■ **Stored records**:
·····
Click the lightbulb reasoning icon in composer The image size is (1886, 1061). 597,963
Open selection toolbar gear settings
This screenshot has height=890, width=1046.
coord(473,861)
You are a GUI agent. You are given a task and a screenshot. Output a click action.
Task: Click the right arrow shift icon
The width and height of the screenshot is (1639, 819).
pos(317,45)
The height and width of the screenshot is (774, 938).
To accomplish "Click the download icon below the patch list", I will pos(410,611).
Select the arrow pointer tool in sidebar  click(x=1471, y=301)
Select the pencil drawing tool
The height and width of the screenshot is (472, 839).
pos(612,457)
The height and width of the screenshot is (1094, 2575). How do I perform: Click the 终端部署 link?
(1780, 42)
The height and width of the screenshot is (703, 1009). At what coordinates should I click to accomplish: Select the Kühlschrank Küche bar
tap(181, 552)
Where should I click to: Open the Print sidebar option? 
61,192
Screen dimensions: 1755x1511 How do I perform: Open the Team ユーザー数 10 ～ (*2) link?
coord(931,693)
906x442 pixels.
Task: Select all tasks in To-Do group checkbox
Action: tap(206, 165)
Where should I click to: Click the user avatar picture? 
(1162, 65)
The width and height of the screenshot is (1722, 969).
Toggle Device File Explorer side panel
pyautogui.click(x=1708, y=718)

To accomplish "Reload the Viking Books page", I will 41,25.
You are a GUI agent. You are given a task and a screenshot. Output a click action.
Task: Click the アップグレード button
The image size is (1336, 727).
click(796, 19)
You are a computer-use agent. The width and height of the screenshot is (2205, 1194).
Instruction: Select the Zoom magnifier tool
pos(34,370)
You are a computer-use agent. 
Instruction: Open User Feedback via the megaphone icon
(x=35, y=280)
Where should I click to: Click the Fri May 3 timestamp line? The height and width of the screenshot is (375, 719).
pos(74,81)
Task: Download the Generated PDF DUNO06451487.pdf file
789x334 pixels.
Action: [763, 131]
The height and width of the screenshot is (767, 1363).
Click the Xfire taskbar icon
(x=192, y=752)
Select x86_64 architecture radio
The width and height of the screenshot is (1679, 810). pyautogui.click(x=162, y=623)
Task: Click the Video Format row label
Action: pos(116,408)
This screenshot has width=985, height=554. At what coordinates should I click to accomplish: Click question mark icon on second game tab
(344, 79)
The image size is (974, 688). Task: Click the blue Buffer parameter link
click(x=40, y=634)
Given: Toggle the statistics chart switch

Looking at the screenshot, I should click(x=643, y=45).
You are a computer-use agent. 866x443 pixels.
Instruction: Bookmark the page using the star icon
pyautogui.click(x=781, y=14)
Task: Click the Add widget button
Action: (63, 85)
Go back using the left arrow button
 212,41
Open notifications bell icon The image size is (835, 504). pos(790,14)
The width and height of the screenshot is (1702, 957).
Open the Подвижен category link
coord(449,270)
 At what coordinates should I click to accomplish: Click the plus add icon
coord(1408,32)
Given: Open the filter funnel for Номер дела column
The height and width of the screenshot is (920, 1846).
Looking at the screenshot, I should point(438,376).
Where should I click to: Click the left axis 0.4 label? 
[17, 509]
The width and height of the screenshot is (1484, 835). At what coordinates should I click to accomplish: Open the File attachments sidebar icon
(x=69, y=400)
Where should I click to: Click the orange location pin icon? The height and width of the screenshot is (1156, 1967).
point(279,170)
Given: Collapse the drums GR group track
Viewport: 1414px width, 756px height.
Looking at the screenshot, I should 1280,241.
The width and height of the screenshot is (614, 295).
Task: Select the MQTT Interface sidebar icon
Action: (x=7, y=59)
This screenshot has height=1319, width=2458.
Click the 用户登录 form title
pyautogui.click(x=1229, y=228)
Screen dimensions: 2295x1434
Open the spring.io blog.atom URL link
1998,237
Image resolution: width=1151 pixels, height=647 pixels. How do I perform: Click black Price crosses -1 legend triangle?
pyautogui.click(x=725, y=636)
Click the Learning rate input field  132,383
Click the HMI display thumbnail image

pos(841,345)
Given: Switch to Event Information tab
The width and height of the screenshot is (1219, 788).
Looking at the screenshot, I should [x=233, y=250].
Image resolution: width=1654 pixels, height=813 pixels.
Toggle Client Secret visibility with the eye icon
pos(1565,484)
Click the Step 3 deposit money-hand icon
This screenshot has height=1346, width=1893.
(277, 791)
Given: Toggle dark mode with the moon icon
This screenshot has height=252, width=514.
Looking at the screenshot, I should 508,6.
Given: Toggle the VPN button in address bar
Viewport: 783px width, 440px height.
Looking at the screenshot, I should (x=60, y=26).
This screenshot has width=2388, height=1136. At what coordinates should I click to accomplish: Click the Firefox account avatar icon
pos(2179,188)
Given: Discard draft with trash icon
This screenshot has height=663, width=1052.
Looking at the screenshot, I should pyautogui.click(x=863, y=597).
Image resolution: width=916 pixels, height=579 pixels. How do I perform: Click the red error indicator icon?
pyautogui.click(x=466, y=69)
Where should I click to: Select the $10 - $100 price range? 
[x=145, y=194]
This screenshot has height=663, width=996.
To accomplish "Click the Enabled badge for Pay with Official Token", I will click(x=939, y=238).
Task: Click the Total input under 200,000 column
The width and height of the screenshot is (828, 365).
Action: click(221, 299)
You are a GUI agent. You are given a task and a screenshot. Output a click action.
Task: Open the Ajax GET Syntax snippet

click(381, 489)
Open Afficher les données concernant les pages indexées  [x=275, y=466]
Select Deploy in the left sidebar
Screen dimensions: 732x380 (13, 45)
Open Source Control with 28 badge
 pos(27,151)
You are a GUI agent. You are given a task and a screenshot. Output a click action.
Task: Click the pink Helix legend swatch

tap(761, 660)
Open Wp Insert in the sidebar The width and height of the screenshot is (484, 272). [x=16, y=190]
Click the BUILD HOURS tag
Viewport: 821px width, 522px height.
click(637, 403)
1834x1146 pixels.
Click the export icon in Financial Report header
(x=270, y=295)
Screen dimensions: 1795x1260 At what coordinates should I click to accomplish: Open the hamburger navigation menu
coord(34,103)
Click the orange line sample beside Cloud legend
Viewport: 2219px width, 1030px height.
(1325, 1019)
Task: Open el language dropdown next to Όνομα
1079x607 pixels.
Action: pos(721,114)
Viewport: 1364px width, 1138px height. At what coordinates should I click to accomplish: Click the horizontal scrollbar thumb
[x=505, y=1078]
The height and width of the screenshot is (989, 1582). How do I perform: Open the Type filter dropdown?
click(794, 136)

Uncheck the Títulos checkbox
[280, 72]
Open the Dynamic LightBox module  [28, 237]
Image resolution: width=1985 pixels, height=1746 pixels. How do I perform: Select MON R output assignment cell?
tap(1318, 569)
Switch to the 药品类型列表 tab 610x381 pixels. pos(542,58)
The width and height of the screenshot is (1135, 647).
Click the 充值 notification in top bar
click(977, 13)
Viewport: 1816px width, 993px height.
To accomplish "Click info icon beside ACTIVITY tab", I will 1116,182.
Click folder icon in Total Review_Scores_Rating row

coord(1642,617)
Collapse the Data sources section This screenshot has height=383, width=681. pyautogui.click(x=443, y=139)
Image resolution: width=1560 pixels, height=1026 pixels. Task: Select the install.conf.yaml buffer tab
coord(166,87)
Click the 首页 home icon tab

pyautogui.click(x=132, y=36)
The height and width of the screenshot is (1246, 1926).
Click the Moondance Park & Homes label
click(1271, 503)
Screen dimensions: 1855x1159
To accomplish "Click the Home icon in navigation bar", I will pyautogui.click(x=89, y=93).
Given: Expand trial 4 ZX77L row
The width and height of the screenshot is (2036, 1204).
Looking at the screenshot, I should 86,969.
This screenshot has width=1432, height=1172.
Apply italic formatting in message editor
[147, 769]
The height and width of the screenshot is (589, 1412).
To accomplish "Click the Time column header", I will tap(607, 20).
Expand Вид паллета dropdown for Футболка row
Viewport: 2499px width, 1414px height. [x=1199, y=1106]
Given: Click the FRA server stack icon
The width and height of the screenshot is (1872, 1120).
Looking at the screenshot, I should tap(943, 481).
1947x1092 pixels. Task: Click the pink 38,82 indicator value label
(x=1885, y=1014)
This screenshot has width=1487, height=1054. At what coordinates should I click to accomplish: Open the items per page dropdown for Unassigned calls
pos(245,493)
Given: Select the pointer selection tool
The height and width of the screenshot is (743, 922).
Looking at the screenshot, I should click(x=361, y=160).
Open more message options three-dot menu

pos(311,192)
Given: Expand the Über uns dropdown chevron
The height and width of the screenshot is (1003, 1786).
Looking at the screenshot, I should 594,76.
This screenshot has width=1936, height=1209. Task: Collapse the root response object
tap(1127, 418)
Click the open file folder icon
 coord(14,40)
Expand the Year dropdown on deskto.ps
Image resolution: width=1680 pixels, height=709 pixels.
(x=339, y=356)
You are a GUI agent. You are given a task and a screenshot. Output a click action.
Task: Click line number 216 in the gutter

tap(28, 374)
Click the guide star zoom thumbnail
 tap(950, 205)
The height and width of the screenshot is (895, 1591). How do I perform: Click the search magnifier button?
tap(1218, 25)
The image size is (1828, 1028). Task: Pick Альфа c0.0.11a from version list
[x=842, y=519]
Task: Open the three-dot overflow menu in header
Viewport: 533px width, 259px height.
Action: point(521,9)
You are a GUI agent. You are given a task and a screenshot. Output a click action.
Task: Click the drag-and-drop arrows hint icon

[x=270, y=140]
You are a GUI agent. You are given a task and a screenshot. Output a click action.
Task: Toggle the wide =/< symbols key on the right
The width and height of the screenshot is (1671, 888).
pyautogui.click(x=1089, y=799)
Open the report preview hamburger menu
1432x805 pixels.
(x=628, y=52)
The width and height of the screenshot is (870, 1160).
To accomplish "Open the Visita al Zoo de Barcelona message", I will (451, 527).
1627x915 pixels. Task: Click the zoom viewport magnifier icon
·····
■ **WORK REQUIRED**:
The line containing "Open the report preview hamburger menu" marks the start; retype it and each line after it through the end of the records above, exactly.

■ **ANSWER SPACE**:
Open the report preview hamburger menu
1432x805 pixels.
(x=628, y=52)
The width and height of the screenshot is (870, 1160).
To accomplish "Open the Visita al Zoo de Barcelona message", I will (451, 527).
1627x915 pixels. Task: Click the zoom viewport magnifier icon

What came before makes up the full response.